(Work order):
Only the text of the records belongs in the answer, copied exactly and without pictures.

(Exercise input):
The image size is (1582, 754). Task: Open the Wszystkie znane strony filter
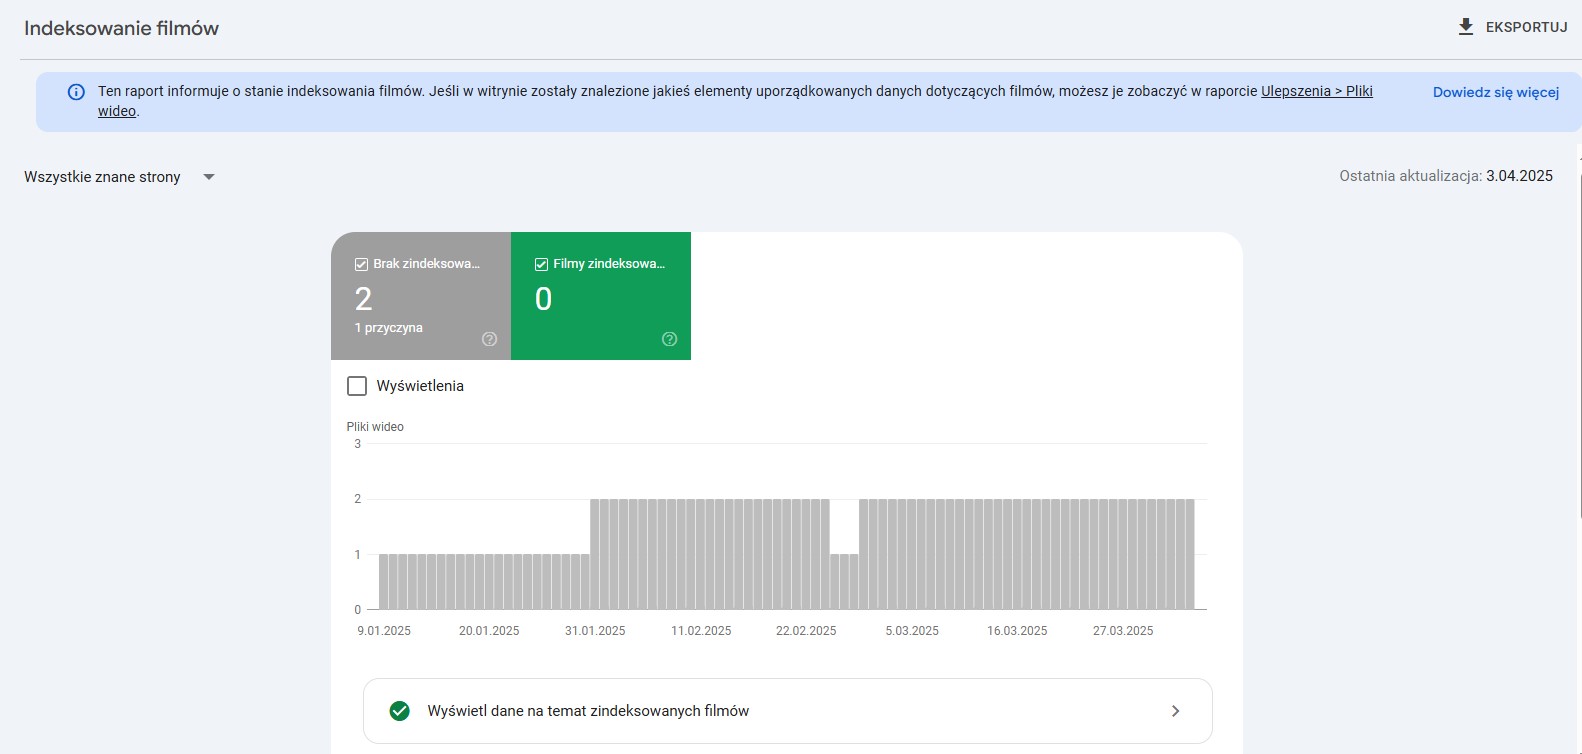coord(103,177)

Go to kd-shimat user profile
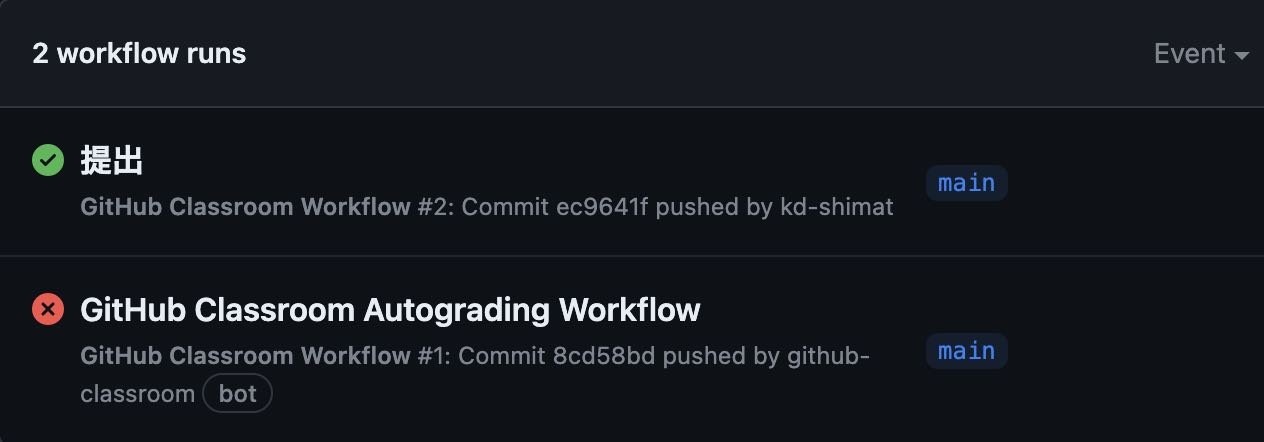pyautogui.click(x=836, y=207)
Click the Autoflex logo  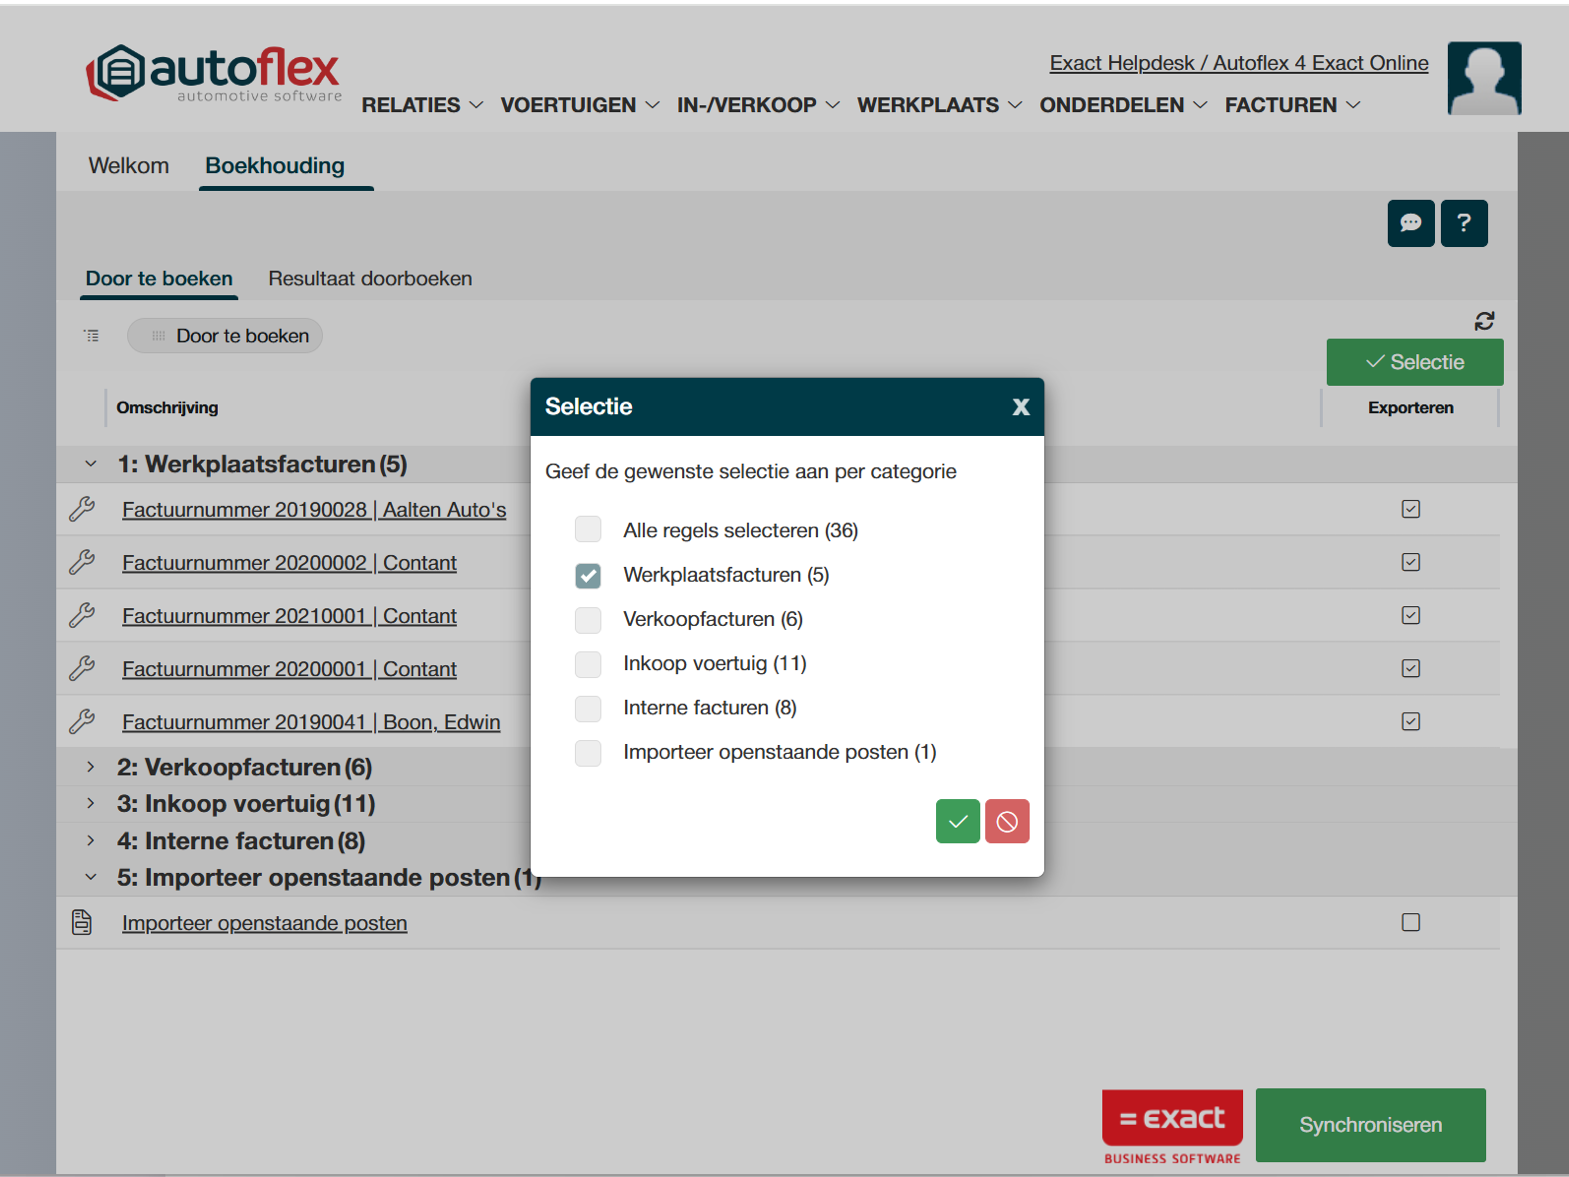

(Output for this exercise):
The image size is (1582, 754). Task: Open the Wszystkie znane strony filter
coord(103,177)

Go to kd-shimat user profile
pyautogui.click(x=836, y=207)
Click the Autoflex logo  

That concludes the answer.